■ Passage given:
■ ■ ■
Closed rozaliev closed 4 years ago
There was also some discussion around similar problems on the WG-net
gitter.
What exactly is the concern with making Waker
Send + Sync
and storing it in an Arc
? Are you concerned about performance, or does this limit the way you'd design the rest of the system in some way?
performance, or does this limit the way you'd design the rest of the system
Both, some kind of systems are not designed to support cross thread awakening of a task, some of them don't even have threads and some can't afford this because of latency restrictions. Having Waker
Send+Sync
forces them to have syncronization that wasn't there before and is actualy not required at all.
This is a nice example: http://seastar.io/shared-nothing/
Generally I think users should not pay for what they don't use.
I'm familiar with seastar's design, and it's totally possible to write an executor like that that locks a task or set of tasks to a particular thread. However, you're right that such a system would still incur some amount of synchronization overhead from having atomic reference-counting instead of non-atomic reference counting.
■ ■ ■
■ Collected material:
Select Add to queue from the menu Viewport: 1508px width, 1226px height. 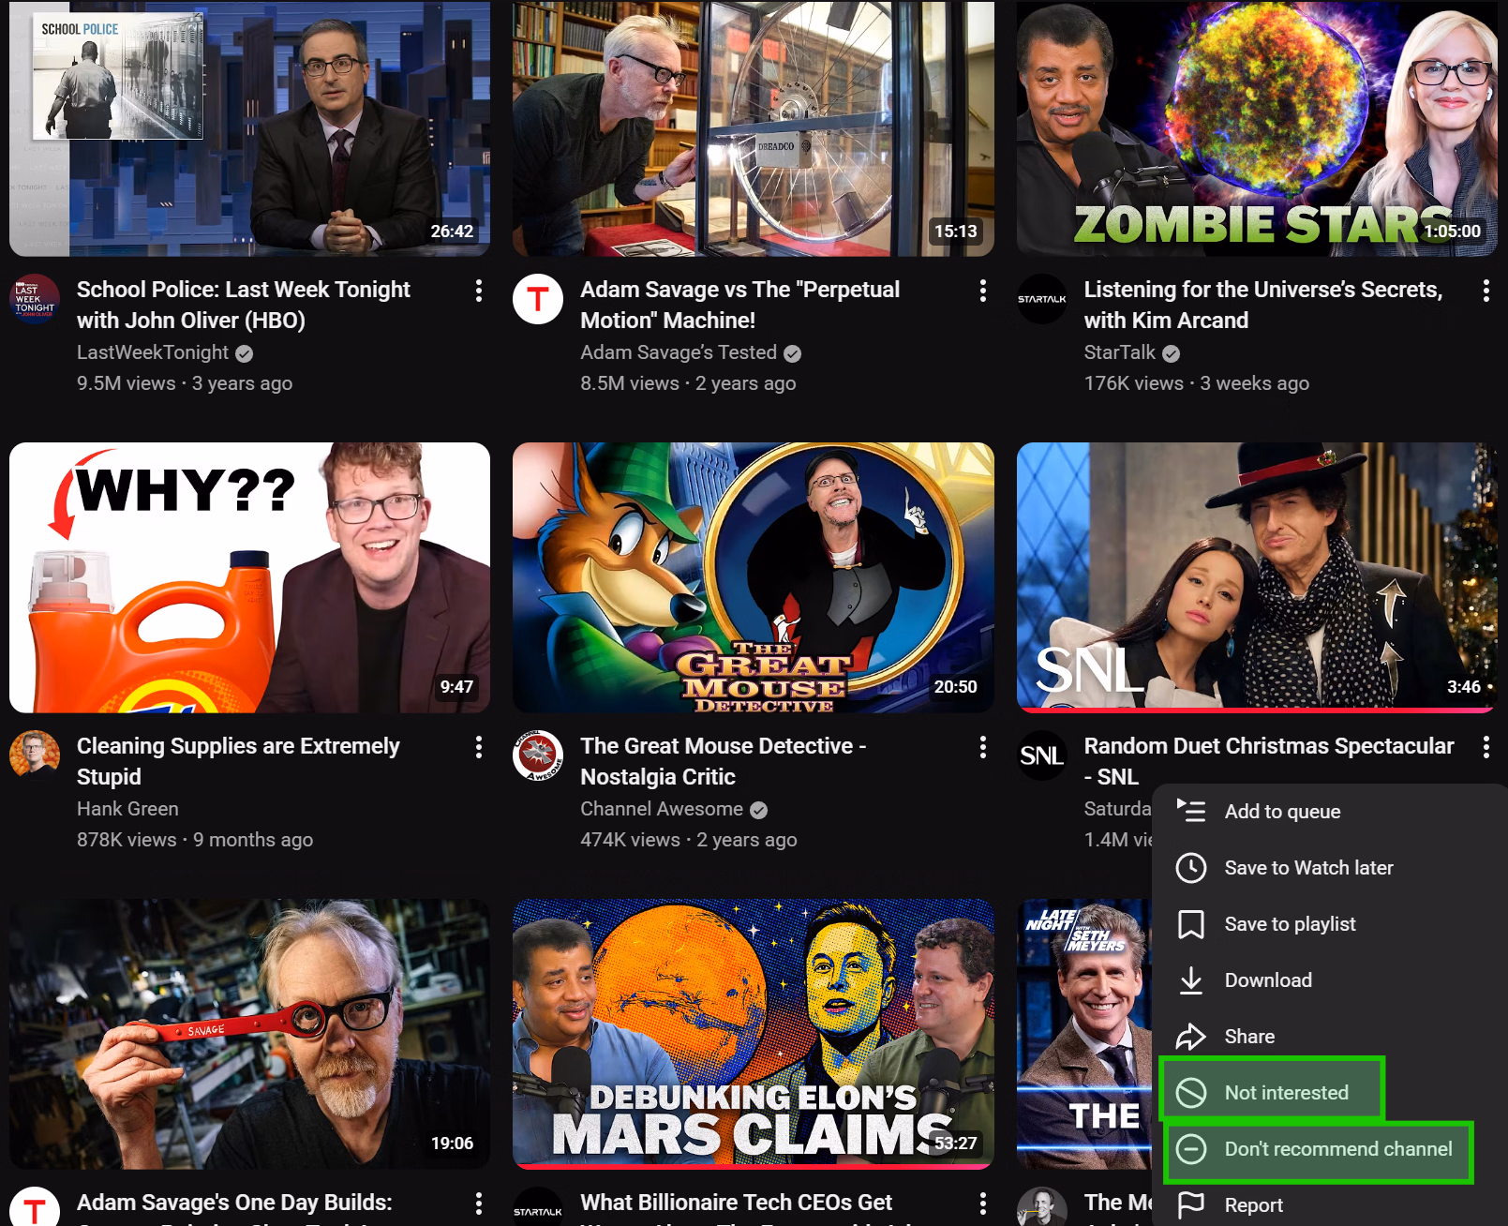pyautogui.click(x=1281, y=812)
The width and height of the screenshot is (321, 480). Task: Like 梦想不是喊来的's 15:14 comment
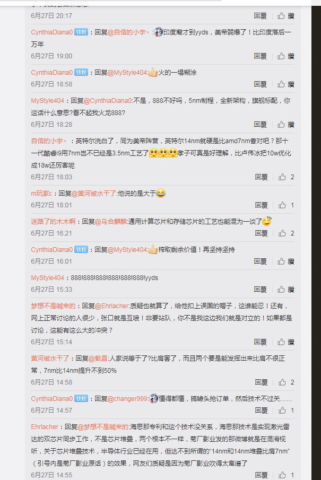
■ ■ ■
■ Problems and tasks:
a: In the thread on making Waker Send + Sync, what overhead does the last reply say a thread-locked executor would still incur?
b: Extend the thread on making Waker Send + Sync, not the listing, beyond its final sentence.

■ Results of the exercise:
a: Some synchronization overhead from atomic reference-counting instead of non-atomic reference counting.

b:
When writing a Future
implementation, you need to know that you can register a Waker
with another object, possibly on a different thread. Many primitives for building multithreaded-compatible async futures and IO objects depend on this ability. It also makes it possible to run some synchronous work (such as file IO) on a threadpool and wake up a corresponding task on another thread.
If you need none of these things (no task or IO object will ever cross a thread boundary or interact with another task on a different thread), then I suppose we could enable this use case via runtime checks by getting rid of the Clone
, Send
, and Sync
impls for waker and instead offering clone_local
, clone_send
, and as_send
methods which would give you a Waker
, a SyncWaker
, or a &SyncWaker
respectively (returning an error or panicking if the underlying implementation is not threadsafe). Similarly, the Executor
trait could also offer spawn_local
methods in addition to the threadsafe ones. I think this would be an ergonomic annoyance, but if it allowed significant performance improvements it might be worth it. I'm doubtful, though, that the synchronization overhead of Arc
is really a significant bottleneck for multithreaded async programs.
The biggest concern I have with this approach is that all libraries would still have to choose whether or not they used the threadsafe or the non-thread-safe versions of Waker
s and Executor
s. Choosing to use the non-thread-safe versions may allow for a small reduction in the number of uncontested atomic operations when running in single-threaded mode, but it makes it hard or impossible to integrate these libraries with multithreaded applications. I think it's better to slightly pessimize single-threaded / thread-locked applications than it is to create an ecosystem split that makes multithreaded applications impossible to build.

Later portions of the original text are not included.